* [EXERCISE GOAL]
Without including any pictures, write out all the records word for word.

[Opening PROVIDED DATA section]

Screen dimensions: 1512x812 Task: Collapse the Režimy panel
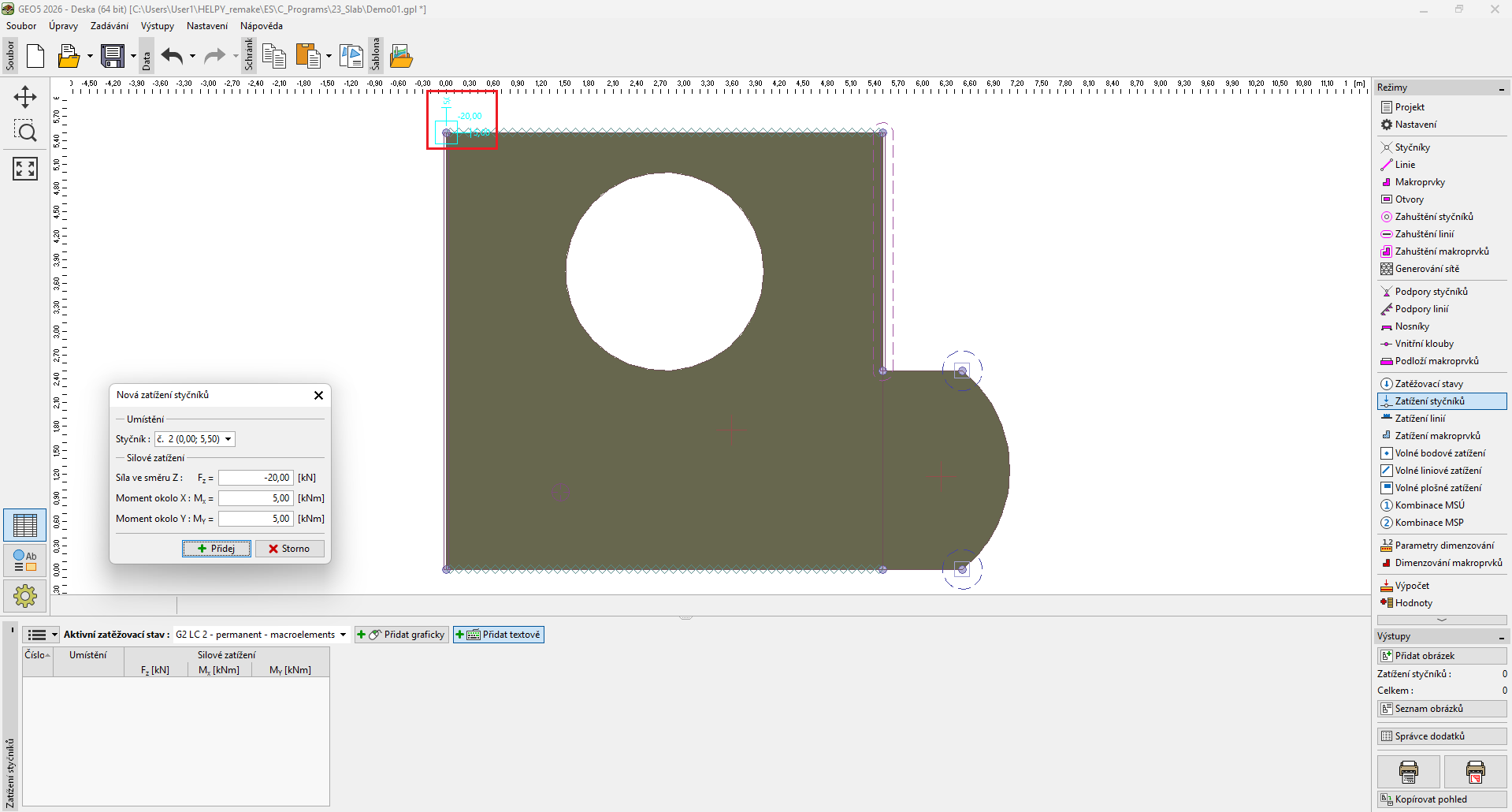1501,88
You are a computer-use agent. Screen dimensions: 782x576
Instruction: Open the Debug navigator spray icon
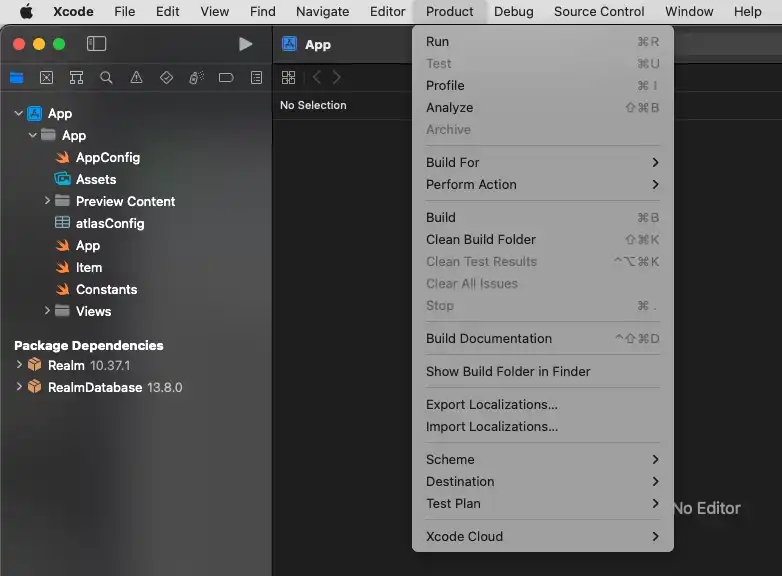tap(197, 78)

[Closing PROVIDED DATA section]

* [SOLUTION TO THIS EXERCISE]
Screen dimensions: 1512x812 Task: Collapse the Režimy panel
1501,88
You are a computer-use agent. Screen dimensions: 782x576
Instruction: Open the Debug navigator spray icon
tap(197, 78)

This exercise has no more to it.